--- Dataset records ---

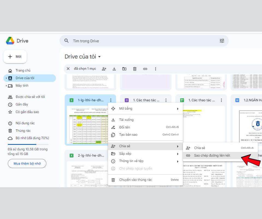Click the trash icon in selection toolbar

point(135,69)
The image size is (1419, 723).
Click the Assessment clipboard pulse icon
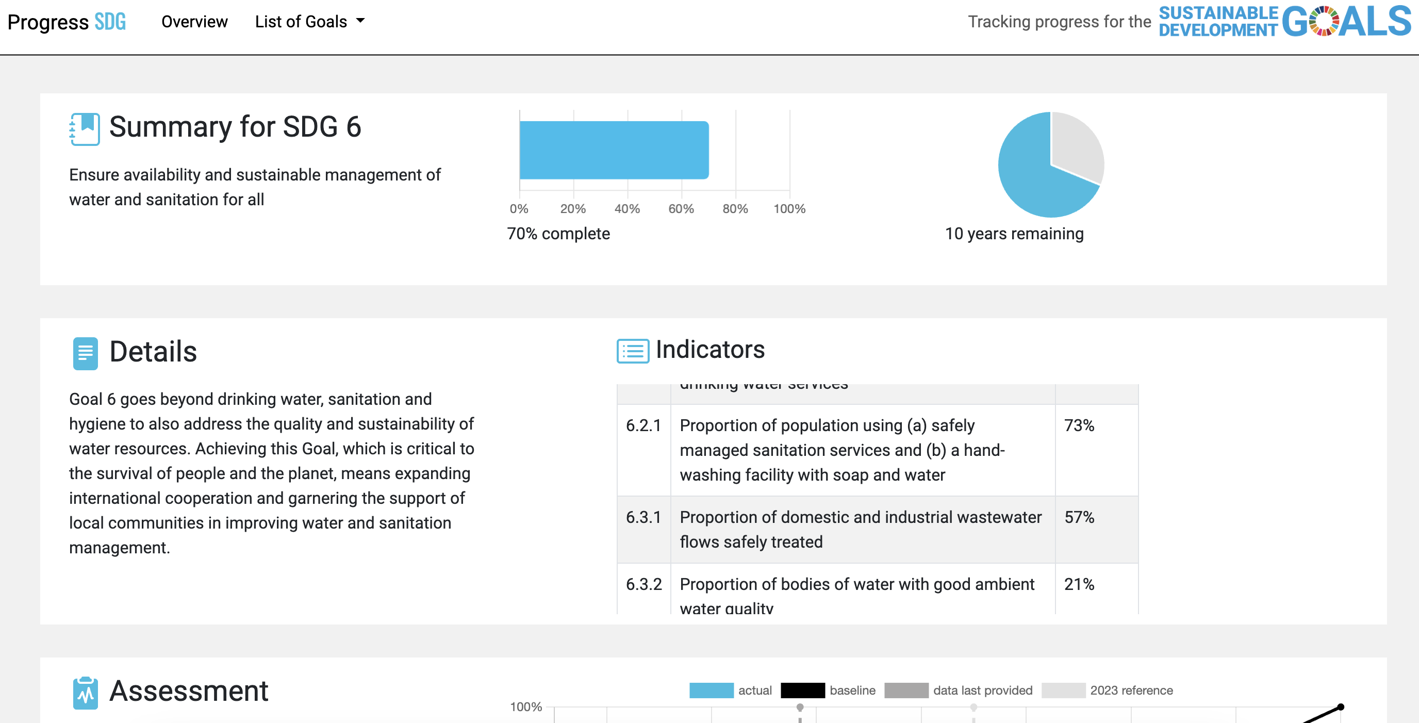(x=85, y=693)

---

Task statement:
Using the records above, reproduce exactly the lines from the line containing "The image size is (1419, 723)." through the last line, with both ends kept and no pictures.

Exercise result:
The image size is (1419, 723).
Click the Assessment clipboard pulse icon
(x=85, y=693)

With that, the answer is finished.